**The input**
::::::
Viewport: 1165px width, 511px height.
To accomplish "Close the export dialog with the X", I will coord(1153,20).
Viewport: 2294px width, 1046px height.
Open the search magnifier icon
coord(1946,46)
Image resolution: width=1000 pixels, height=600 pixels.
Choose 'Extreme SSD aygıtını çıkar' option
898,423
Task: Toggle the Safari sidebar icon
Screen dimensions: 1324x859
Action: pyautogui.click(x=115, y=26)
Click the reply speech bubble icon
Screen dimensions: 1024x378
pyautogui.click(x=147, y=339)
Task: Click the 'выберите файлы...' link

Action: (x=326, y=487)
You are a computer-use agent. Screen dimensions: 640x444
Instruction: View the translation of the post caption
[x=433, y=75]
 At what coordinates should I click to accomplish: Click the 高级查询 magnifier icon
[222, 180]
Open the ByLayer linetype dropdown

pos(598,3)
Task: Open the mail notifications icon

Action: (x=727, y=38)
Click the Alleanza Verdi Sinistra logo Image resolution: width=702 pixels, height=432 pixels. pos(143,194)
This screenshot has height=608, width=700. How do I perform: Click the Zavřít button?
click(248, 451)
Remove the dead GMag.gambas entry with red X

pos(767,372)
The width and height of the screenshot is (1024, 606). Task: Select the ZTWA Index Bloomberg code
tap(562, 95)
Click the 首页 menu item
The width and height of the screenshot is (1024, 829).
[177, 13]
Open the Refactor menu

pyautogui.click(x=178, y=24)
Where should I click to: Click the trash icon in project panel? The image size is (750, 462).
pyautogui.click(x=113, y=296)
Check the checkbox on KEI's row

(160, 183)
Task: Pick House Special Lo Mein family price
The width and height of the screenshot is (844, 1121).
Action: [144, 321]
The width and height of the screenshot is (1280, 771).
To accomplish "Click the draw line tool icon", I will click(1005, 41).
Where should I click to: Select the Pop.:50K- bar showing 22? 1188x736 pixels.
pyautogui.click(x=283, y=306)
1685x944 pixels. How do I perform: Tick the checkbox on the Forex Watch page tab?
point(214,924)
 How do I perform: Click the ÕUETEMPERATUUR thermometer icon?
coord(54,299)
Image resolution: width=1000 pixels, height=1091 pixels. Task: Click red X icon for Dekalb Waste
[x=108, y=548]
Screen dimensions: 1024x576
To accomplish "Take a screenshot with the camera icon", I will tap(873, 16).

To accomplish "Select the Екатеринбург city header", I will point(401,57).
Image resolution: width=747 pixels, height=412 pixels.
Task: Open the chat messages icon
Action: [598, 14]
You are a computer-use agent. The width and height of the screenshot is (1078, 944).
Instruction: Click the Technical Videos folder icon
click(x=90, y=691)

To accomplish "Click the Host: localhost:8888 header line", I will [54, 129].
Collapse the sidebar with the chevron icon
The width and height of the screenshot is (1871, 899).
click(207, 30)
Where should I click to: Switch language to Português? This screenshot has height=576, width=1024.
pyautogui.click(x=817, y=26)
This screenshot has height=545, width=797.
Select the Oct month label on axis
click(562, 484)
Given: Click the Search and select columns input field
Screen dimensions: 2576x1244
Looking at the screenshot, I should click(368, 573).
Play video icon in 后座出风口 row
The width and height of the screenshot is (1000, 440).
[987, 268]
::::::
Starting at the line above that contains "This screenshot has height=545, width=797.", repeat each line exactly up to and including the line that contains "Given: Click the", and stop there.

**Expected output**
This screenshot has height=545, width=797.
Select the Oct month label on axis
click(562, 484)
Given: Click the Search and select columns input field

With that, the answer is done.